GIVEN ENTRIES Block Start

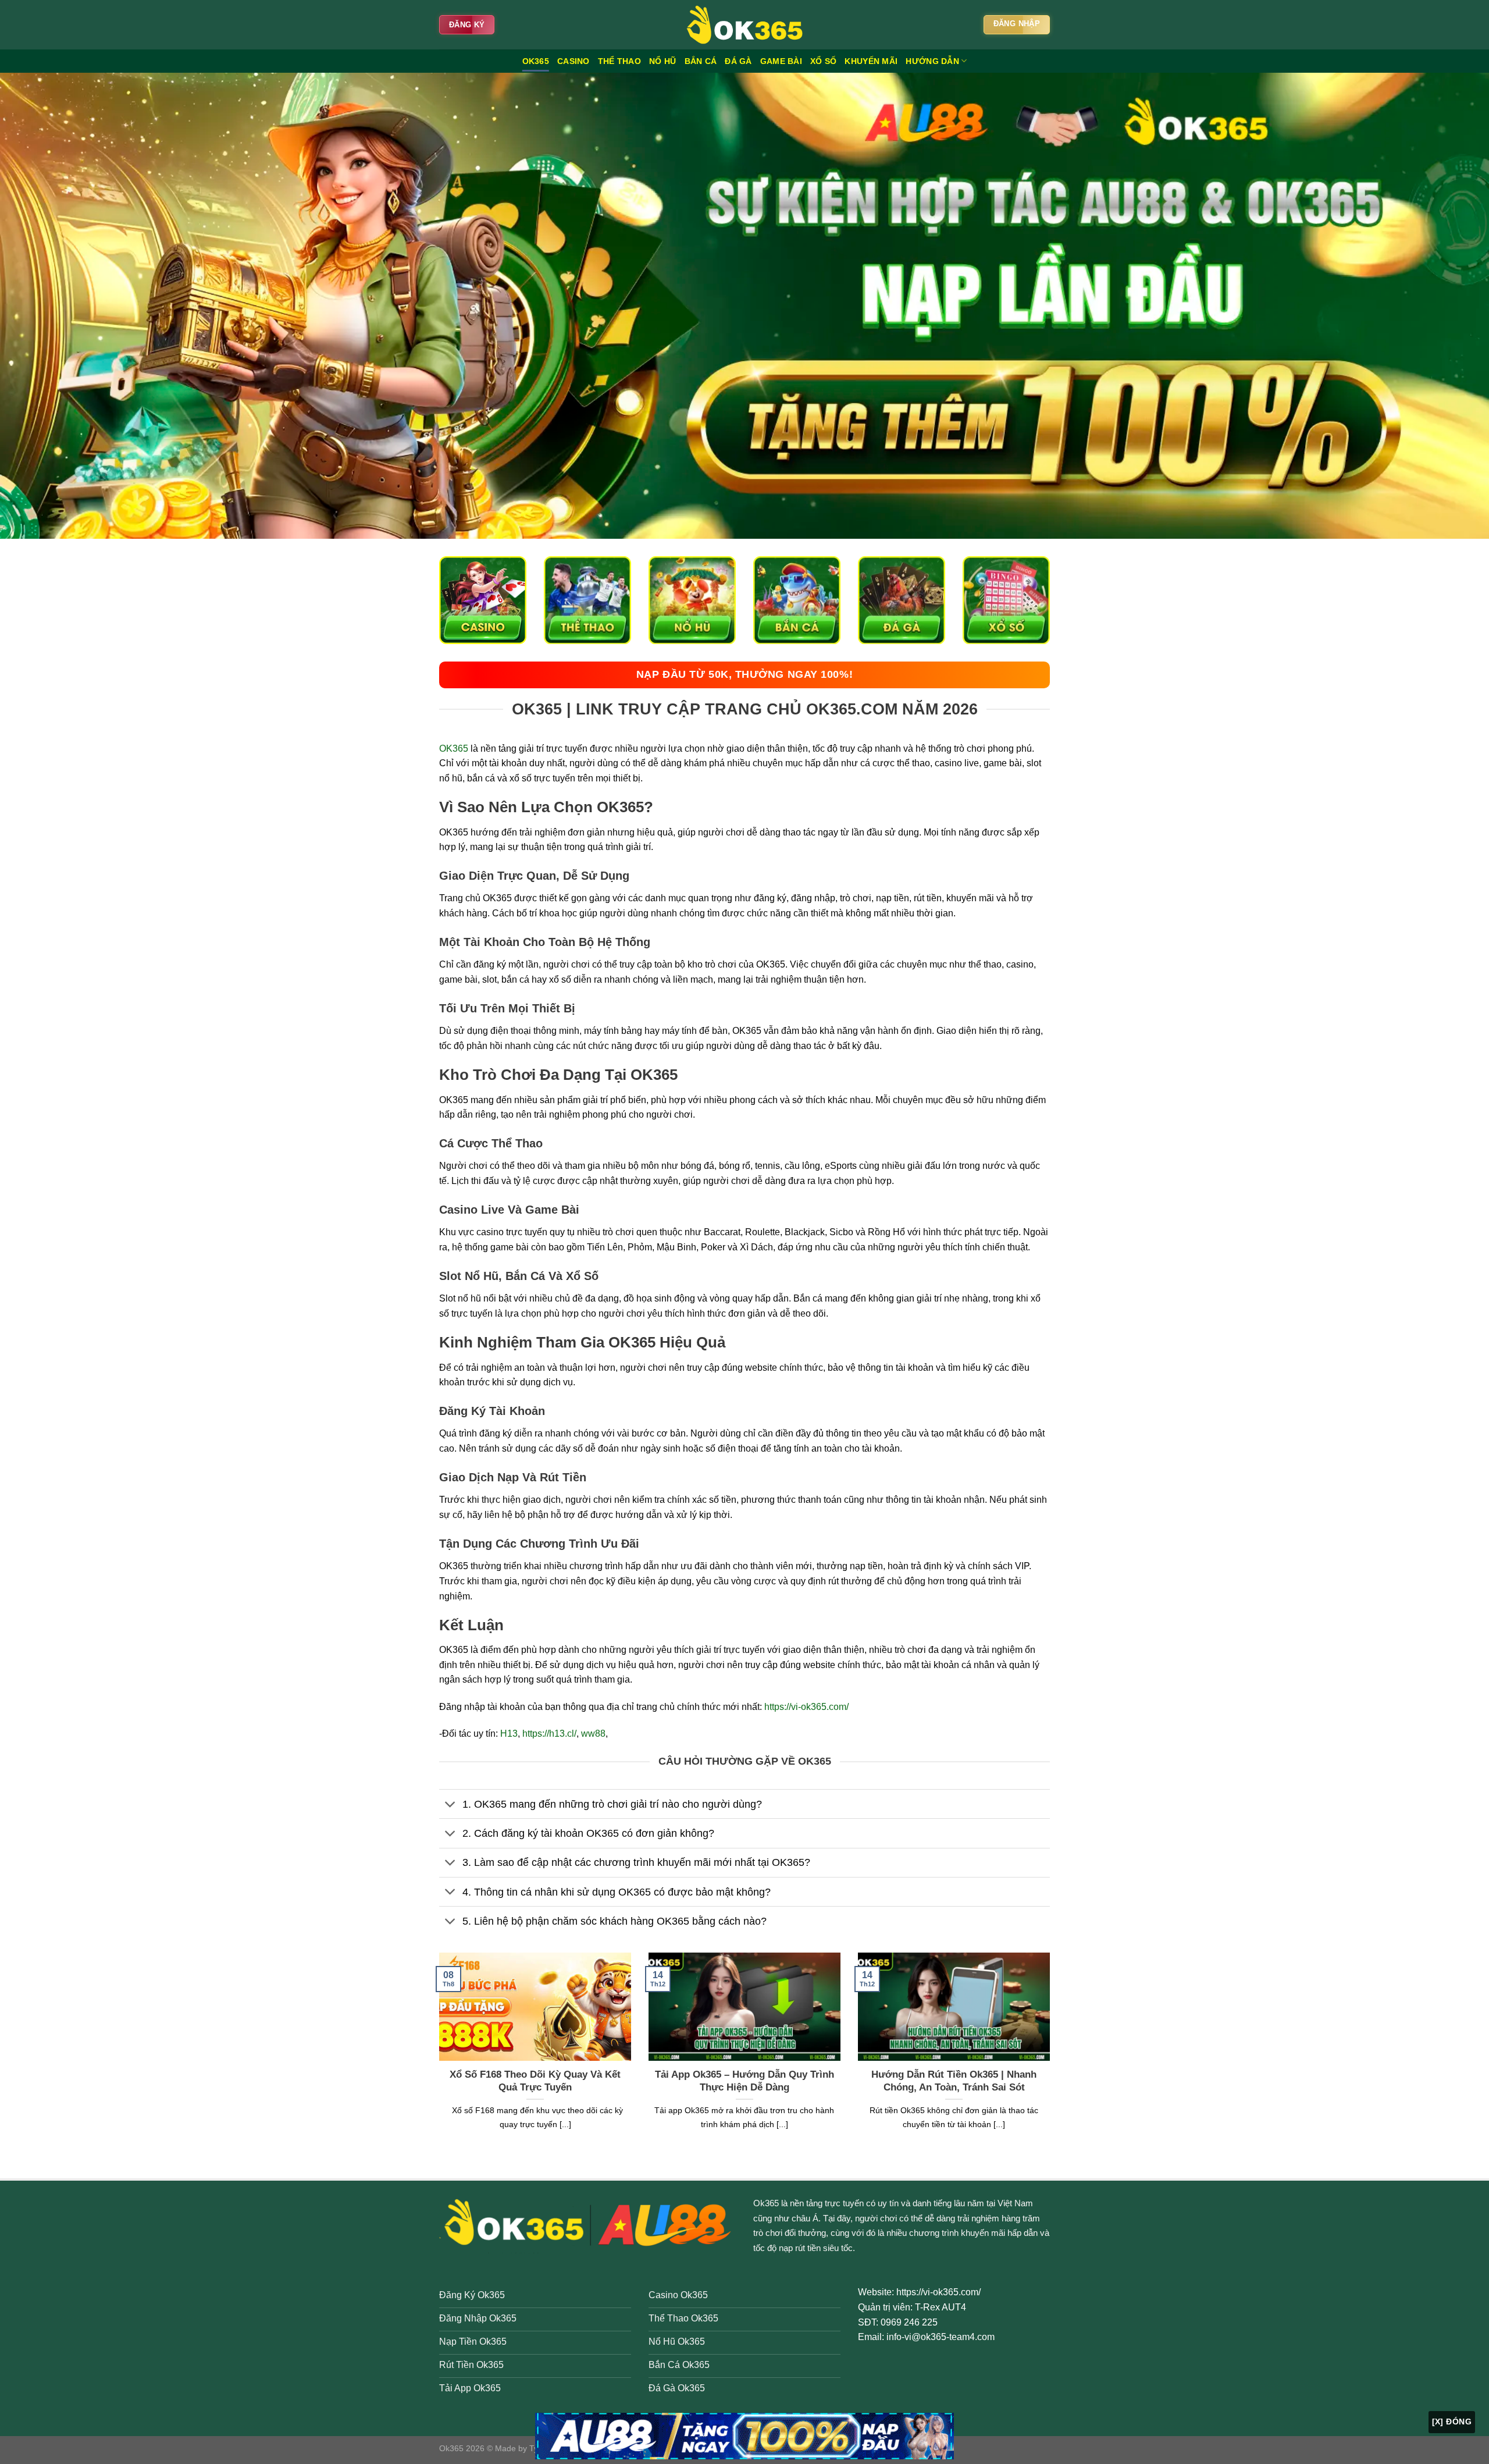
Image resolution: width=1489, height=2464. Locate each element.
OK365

GIVEN ENTRIES Block End
GIVEN ENTRIES Block Start

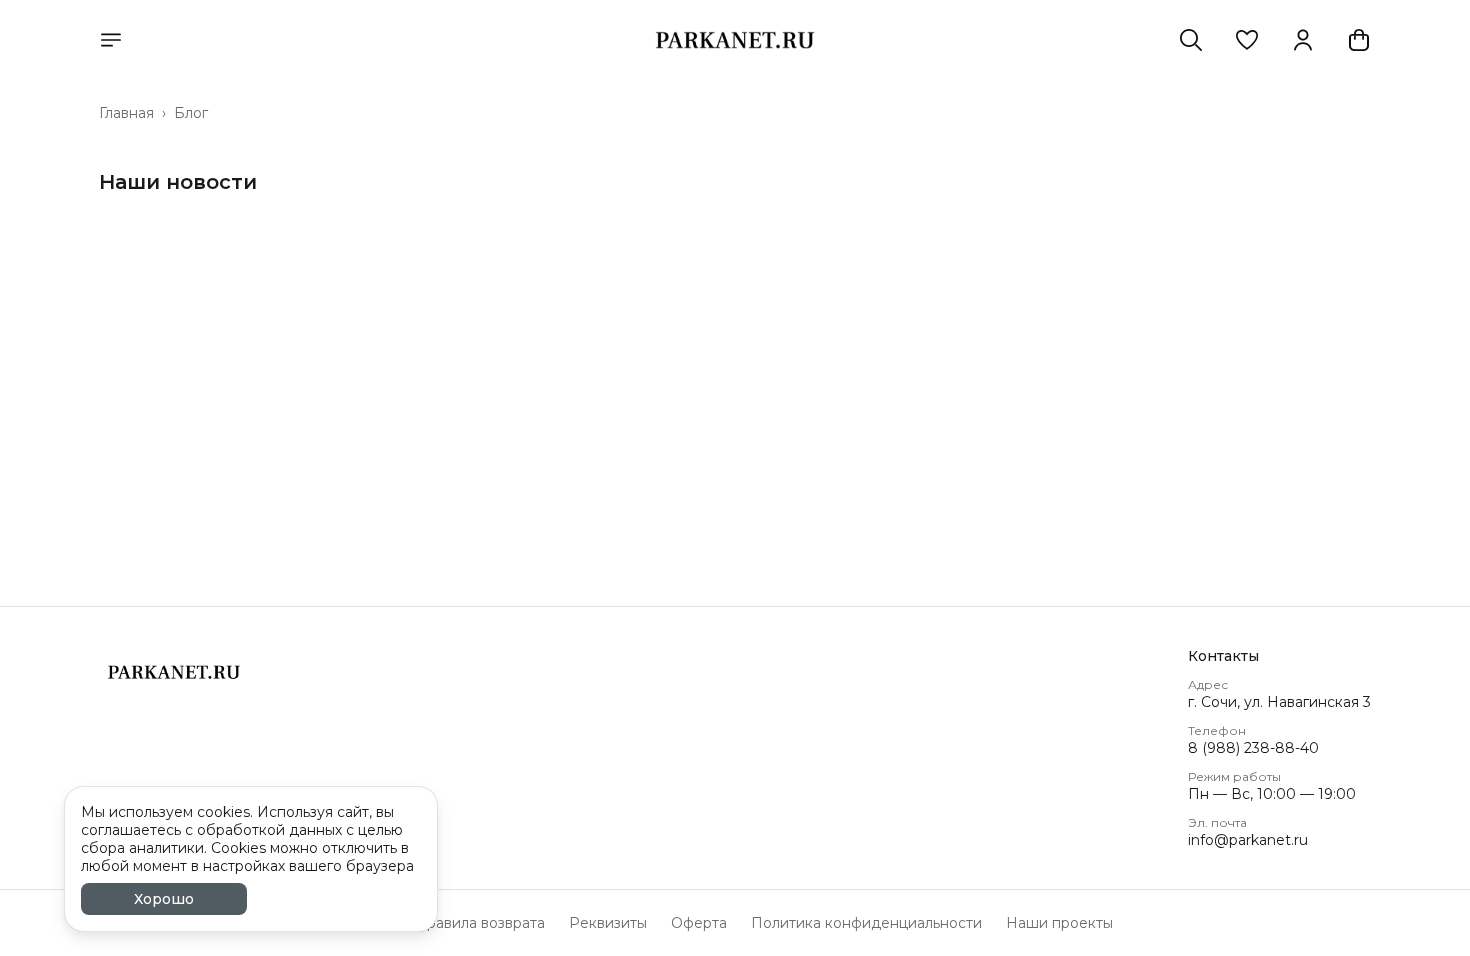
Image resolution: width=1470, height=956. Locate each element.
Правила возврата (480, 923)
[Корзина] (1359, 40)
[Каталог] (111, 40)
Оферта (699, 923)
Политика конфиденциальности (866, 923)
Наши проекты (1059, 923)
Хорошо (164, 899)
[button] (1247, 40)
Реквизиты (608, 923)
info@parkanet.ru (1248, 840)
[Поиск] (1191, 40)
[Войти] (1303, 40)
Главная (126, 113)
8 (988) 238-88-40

GIVEN ENTRIES Block End
GIVEN ENTRIES Block Start

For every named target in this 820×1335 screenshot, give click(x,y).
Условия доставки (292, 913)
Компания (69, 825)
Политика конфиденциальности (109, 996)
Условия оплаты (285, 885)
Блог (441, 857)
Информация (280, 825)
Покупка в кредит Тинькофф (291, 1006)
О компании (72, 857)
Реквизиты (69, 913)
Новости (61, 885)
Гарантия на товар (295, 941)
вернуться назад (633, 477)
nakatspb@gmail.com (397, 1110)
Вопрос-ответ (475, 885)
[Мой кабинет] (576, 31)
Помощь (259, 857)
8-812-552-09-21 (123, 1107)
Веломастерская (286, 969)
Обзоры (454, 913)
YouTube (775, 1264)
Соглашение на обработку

GIVEN ENTRIES Block End

**WHAT IS NEEDED**
Starting at the line above that holds "Оферта (699, 923)" and ending at the line that holds "8 (988) 238-88-40", transcribe each line exactly and include no other lines.

**TASK SOLUTION**
Оферта (699, 923)
Политика конфиденциальности (866, 923)
Наши проекты (1059, 923)
Хорошо (164, 899)
[button] (1247, 40)
Реквизиты (608, 923)
info@parkanet.ru (1248, 840)
[Поиск] (1191, 40)
[Войти] (1303, 40)
Главная (126, 113)
8 (988) 238-88-40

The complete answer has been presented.